▶ _Problem details_
Copy out the material from the line with "You are a computer-use agent." up to and including the line with "Instruction: Click the", putting "editor toolbar" in place of "dialog toolbar" and leaving everything else as it is.

▶ _Records shown_
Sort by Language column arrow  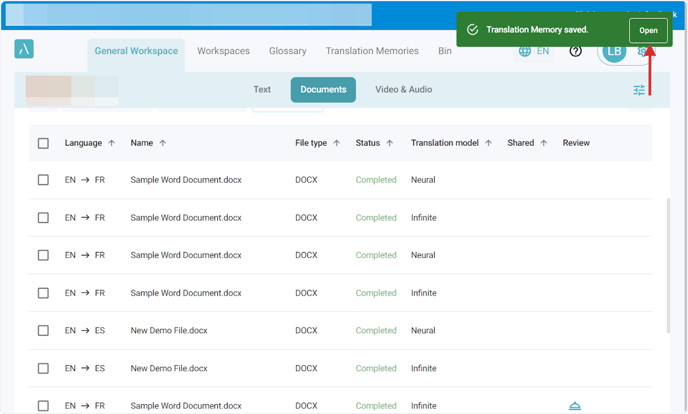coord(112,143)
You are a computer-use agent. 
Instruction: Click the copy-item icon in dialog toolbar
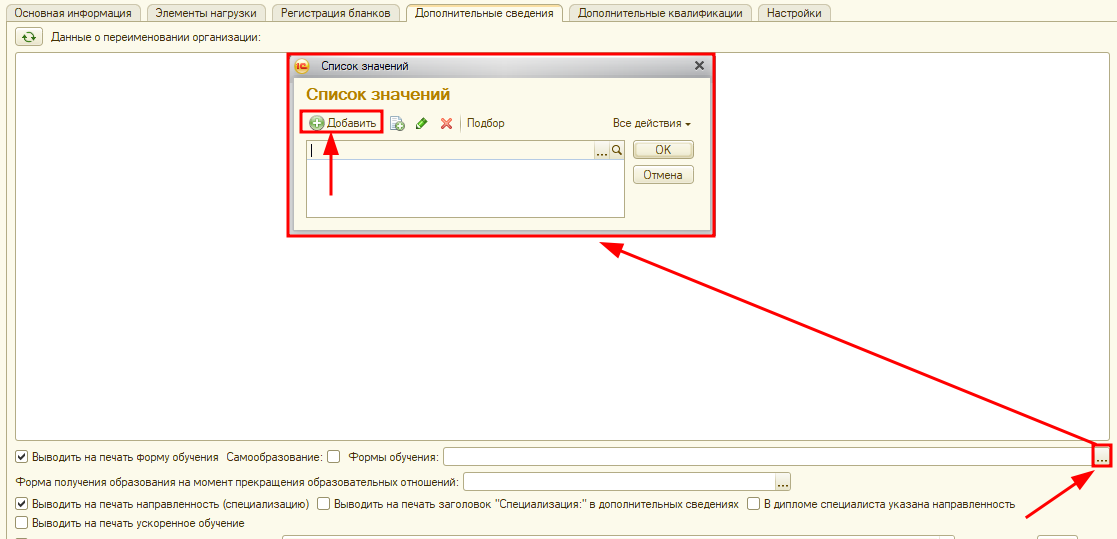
---
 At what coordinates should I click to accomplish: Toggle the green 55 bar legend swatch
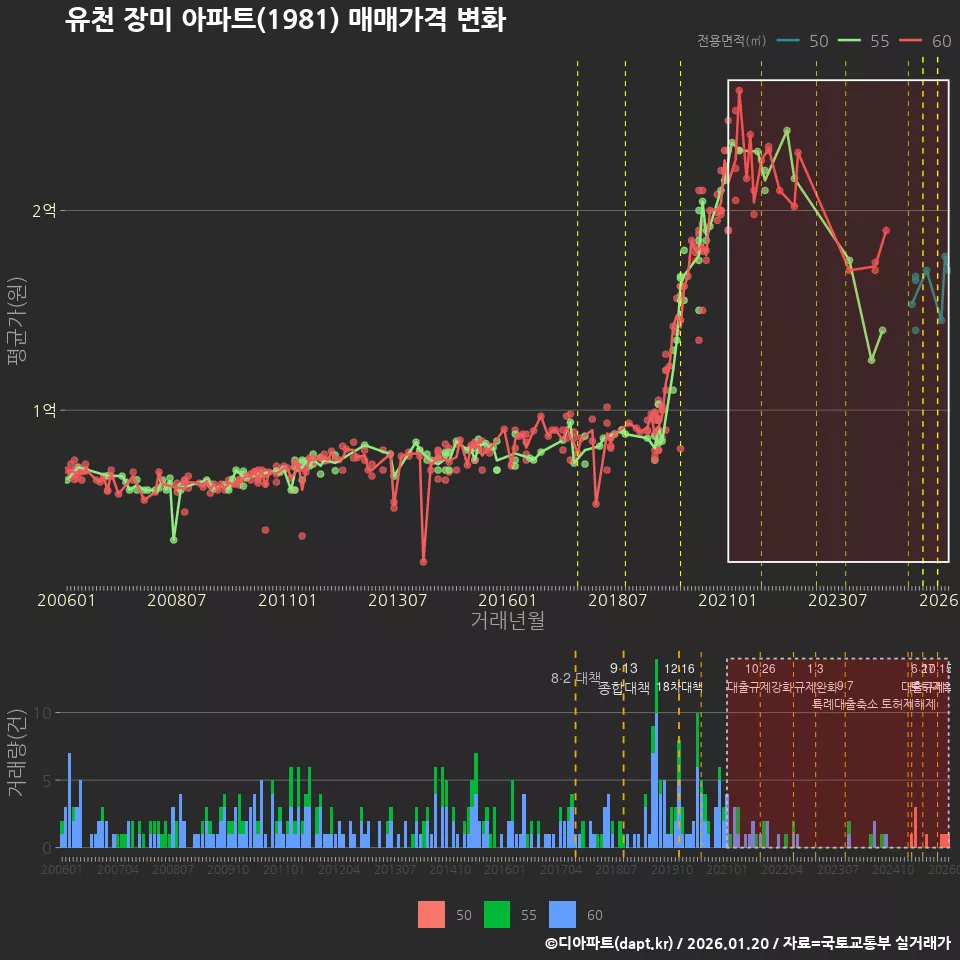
--
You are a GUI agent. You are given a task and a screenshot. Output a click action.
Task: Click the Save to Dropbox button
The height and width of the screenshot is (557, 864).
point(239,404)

▶ _Task answer_
You are a computer-use agent. 
Instruction: Click the copy-item icon in editor toolbar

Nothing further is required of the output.